[If you’ll pardon the language…] Somebody just needs bitchslap the New London city council.
City wants back rent from Kelo residents
Expects homeowners who lost case to pay hundreds of thousandsIn the adding insult to injury category, the city officials that triumphed over a group of Connecticut homeowners in a landmark Supreme Court property-rights case are expecting those residents to pay the local government rent dating back to the year 2000.
The city now says that since it won the case, the homeowners actually have been living on city property since 2000 when it first began condemnation procedures against them, so they must pay back rent – to the tune of hundreds of thousands of dollars.
“It’s a new definition of chutzpah: Confiscate land and charge back rent for the years the owners fought confiscation,” wrote Jonathan O’Connell in the Fairfield County Weekly.
Not only is the city demanding rent, but the buyout offers on the table are based on the market rate as it was in 2000, before most of the growth in the current real-estate bubble.
The New London Development Corporation, the semi-public organization hired by the city to facilitate the deal, first addressed the rent issue in a June 2004 letter to residents, calling the alleged debt retroactive “use and occupancy” payments.
“We know your clients did not expect to live in city-owned property for free, or rent out that property and pocket the profits, if they ultimately lost the case,” the agency said. It warned that “this problem will only get worse with the passage of time,” and that the city was prepared to sue for the money if need be.
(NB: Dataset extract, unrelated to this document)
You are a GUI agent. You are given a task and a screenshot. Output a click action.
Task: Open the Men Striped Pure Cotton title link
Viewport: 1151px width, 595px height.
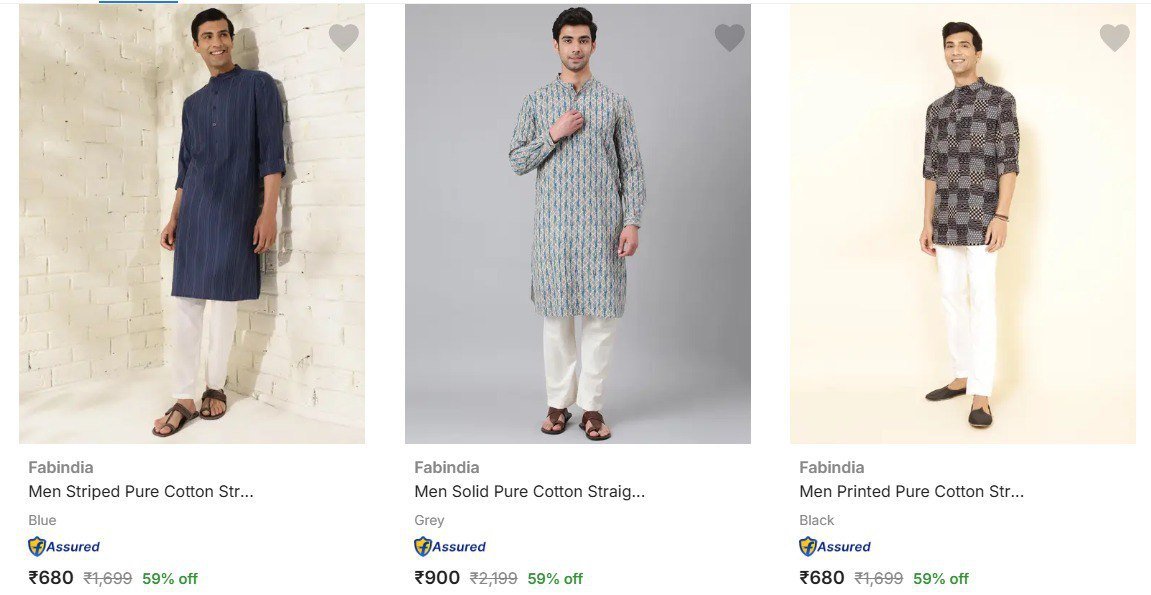(x=141, y=491)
The Kelo case is named after Susette Kelo, who owns a single-family house in New London with her husband. Kelo was told she would owe around $57,000 in rent.
“I’d leave here broke,” Kelo told the weekly. “I wouldn’t have a home or any money to get one. I could probably get a large-size refrigerator box and live under the bridge.”
Matt Dery owns four houses on the building site, including the home his 87-year-old mother was born in and still lives in. Dery’s past-due rent, according to the city, exceeds $300,000.
It remains to be seen if a suit will be filed against the residents.
Ok the last line is important… The out of control politicians pushing this thing (I can only hope) will probably suffer a backlash from local residents. Although so far I haven’t heard any.
People love to make comparisons to things being like Hitler or Soviet Russia and rarely do those caparisons hit the mark. But if this doesn’t reek of something the Soviets did, I don’t know what does.
No, but it is like what the Israeli government is doing to the Jewish residents of Gaza. They’re forcibly kicked out of their homes and the money used to pay for their temporary housing as well as the moving costs is taken from their compensation payments.
Leaving aside the questions of morality and legality, how colossally stupid does the town government have to be to try something like this on the heals of a SCOTUS ruling that started a wave of public outrage over abuse of eminent domain.
The Open Source Amendment Project Petition is available for signing.
Shouldn’t that city leadership be recalled by now? I don’t know what has prevented this. Is it indifference. Is it that there’s some local resentment to that neighborhood? I just don’t understand.
This is extortion of the worst kind. These politicians are sealing their own fate. By even raising the issue, the citizenry should respond by marching on City Hall with torches and pitchforks and destroying the monster.
This is what is called an attempt to snatch defeat from the jaws of victory.
“The spirit of resistance to government is so valuable on certain occasions, that I wish it to be always kept alive. It will often be exercised when wrong, but better so than not to be exercised at all. I like a little rebellion now and then. It is like a storm in the atmosphere.” –Thomas Jefferson to Abigail Adams, 1787.
If ever there was one of Mr. Jefferson’s “certain occassions”, this is it.
Pfizer is the company that benefits from this eminent domain seizure, I’m really surprised there hasn’t been backlash against this company or any other that uses redevelopment by eminent domain as a facilities strategy.